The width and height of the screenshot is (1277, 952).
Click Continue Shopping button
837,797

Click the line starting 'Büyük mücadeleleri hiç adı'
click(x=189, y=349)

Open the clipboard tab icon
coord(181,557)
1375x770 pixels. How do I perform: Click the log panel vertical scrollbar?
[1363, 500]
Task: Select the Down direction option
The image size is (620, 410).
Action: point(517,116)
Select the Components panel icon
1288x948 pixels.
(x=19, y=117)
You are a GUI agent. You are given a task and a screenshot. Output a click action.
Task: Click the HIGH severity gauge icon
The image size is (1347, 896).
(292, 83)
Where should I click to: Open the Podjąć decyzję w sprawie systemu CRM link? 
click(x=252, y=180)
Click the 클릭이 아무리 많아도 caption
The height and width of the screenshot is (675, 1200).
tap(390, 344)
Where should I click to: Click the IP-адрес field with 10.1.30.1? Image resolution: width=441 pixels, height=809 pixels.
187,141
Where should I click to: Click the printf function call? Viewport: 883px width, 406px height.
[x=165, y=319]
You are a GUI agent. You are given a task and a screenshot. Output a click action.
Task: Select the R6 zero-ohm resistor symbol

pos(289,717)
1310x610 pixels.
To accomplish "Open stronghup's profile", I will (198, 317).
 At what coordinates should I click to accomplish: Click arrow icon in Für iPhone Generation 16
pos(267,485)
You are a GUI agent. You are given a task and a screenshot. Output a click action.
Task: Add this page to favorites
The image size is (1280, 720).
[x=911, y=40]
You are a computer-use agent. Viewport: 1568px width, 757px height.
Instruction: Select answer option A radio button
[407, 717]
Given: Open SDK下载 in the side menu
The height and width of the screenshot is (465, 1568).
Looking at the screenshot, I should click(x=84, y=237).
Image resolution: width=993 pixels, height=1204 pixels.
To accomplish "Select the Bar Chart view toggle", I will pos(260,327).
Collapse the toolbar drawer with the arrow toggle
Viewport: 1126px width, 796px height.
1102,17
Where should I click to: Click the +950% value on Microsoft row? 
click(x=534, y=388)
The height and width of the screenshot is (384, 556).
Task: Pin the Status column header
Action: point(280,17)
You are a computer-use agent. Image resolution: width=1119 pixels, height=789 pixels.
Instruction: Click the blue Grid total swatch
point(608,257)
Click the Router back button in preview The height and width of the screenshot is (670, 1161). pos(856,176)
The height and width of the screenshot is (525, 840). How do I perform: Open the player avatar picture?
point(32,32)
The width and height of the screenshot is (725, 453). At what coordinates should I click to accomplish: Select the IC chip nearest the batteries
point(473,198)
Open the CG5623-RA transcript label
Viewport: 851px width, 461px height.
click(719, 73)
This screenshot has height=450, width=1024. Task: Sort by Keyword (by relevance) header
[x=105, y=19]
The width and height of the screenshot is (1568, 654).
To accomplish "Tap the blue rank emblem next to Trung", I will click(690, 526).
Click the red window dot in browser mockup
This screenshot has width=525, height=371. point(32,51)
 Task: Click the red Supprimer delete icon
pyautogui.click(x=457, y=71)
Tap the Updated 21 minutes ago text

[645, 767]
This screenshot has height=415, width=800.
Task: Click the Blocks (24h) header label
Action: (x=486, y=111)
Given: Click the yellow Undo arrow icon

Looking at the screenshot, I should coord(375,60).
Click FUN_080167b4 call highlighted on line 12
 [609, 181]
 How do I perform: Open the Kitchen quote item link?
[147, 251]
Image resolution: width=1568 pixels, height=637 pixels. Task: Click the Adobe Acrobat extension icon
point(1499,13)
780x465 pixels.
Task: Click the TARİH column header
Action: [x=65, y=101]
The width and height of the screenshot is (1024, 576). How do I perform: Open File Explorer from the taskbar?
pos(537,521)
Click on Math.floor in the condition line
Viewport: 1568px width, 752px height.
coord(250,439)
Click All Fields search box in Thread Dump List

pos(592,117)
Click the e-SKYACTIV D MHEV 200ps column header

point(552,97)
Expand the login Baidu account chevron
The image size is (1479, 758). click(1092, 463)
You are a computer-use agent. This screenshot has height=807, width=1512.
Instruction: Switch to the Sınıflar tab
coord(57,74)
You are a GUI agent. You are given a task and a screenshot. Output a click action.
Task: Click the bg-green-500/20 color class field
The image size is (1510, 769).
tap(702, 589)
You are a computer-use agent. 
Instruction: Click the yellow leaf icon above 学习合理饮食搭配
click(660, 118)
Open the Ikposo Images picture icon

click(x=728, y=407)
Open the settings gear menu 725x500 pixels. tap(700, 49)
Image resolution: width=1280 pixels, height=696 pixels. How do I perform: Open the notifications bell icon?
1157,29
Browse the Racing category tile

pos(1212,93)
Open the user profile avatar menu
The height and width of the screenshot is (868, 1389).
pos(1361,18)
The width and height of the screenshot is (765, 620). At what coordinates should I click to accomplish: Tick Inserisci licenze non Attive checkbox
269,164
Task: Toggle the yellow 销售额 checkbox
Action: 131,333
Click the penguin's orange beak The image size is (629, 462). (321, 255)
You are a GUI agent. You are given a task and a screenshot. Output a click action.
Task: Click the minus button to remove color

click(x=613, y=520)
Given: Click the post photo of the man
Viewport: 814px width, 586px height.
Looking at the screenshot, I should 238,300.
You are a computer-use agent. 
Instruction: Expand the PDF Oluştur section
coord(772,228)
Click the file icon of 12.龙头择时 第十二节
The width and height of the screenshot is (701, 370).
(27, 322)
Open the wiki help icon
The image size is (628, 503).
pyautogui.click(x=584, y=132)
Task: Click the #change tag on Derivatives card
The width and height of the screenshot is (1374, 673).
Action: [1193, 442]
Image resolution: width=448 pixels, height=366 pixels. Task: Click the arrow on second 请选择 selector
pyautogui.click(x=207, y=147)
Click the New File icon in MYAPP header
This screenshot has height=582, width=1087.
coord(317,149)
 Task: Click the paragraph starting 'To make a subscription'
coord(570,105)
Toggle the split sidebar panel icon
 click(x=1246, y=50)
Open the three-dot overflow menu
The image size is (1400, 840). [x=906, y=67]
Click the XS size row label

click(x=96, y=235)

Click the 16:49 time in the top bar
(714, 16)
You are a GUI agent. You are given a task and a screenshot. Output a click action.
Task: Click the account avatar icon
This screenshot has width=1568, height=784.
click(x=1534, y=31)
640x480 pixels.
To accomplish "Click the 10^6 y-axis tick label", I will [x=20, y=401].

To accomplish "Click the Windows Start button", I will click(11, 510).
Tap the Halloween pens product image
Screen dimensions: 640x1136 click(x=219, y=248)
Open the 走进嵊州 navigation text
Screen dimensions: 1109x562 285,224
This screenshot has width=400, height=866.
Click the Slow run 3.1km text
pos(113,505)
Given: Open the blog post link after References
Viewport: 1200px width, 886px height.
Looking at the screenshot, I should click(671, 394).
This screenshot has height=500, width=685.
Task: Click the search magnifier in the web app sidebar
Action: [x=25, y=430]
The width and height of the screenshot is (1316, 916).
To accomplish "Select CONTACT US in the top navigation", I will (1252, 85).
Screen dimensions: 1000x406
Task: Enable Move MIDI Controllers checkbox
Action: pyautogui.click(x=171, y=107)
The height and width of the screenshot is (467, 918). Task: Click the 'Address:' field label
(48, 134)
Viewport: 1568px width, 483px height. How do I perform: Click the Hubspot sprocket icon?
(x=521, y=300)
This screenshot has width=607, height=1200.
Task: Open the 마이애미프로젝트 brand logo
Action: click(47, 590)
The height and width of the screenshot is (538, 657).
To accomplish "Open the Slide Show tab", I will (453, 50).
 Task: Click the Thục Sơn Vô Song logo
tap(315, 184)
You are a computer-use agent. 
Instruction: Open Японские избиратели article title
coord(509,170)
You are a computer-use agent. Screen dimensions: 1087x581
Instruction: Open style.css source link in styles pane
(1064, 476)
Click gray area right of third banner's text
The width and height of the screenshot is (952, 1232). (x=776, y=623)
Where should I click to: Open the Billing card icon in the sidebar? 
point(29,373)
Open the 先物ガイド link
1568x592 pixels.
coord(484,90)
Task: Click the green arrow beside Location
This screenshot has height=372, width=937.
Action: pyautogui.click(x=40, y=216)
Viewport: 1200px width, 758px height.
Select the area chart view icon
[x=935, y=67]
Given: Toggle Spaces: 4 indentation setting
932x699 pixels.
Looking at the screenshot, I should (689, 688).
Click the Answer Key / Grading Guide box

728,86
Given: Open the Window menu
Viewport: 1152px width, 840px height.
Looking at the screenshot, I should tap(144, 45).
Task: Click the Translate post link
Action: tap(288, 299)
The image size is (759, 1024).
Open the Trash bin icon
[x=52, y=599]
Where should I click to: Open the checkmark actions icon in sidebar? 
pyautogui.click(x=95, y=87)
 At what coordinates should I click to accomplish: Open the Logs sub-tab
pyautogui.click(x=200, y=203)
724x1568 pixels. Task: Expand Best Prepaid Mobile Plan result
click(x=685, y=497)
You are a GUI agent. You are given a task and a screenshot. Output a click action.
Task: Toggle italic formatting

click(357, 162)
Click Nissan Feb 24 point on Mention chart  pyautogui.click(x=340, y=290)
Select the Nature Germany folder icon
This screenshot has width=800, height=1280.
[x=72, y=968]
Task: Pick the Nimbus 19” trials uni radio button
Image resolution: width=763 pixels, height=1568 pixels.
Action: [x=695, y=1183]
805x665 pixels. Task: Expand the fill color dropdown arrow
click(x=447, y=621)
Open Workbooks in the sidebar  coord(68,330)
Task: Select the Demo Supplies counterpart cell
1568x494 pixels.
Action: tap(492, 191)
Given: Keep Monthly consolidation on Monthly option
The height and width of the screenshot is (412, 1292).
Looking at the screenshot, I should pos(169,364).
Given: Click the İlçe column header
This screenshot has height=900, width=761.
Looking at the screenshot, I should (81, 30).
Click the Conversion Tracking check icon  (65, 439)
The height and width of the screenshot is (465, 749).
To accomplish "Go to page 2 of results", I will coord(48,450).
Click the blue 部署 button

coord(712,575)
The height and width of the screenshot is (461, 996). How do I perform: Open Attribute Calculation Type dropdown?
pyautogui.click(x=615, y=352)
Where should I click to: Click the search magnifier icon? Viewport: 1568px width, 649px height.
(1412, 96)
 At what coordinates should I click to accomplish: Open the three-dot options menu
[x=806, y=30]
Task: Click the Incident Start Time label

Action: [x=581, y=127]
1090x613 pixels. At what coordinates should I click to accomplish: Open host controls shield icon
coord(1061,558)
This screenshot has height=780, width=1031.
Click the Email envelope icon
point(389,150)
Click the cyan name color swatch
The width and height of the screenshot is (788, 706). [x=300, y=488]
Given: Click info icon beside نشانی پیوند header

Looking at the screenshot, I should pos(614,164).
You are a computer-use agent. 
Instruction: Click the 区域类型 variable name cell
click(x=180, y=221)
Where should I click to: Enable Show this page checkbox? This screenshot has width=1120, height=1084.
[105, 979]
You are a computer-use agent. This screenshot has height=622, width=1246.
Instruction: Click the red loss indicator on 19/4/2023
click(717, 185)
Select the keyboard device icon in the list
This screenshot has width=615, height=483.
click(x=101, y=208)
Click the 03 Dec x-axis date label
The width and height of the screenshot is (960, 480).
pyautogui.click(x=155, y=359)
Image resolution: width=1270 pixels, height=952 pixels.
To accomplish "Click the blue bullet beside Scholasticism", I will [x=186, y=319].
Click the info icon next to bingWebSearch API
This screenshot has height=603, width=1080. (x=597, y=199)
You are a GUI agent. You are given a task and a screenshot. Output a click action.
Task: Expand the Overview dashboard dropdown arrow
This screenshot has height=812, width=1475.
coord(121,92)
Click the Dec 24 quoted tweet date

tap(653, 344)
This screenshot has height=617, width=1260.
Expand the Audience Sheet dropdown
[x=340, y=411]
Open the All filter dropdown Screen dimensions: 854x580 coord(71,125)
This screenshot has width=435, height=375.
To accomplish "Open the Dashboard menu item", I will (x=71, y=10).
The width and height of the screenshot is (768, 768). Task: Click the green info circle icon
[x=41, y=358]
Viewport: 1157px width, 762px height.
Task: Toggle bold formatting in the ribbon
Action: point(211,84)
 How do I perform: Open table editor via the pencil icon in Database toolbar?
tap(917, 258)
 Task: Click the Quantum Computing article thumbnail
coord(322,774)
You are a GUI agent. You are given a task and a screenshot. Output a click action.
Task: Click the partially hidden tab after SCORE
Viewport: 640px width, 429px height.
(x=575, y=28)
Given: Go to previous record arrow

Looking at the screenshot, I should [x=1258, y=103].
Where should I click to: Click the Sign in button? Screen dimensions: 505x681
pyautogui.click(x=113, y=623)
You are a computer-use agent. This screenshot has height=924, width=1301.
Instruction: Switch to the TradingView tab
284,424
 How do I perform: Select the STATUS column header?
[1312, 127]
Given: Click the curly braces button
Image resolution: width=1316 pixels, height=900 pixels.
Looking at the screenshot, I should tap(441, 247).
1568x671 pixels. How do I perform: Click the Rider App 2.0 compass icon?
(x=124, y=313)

→ **Exercise**: Take the stretch of lines above from the one containing "Click the cyan name color swatch" through the one containing "has height=622, width=1246." and repeat it exactly, adding no other line.

→ **Your solution**:
Click the cyan name color swatch
The width and height of the screenshot is (788, 706). [x=300, y=488]
Given: Click info icon beside نشانی پیوند header

Looking at the screenshot, I should pos(614,164).
You are a computer-use agent. 
Instruction: Click the 区域类型 variable name cell
click(x=180, y=221)
Where should I click to: Enable Show this page checkbox? This screenshot has width=1120, height=1084.
[105, 979]
You are a computer-use agent. This screenshot has height=622, width=1246.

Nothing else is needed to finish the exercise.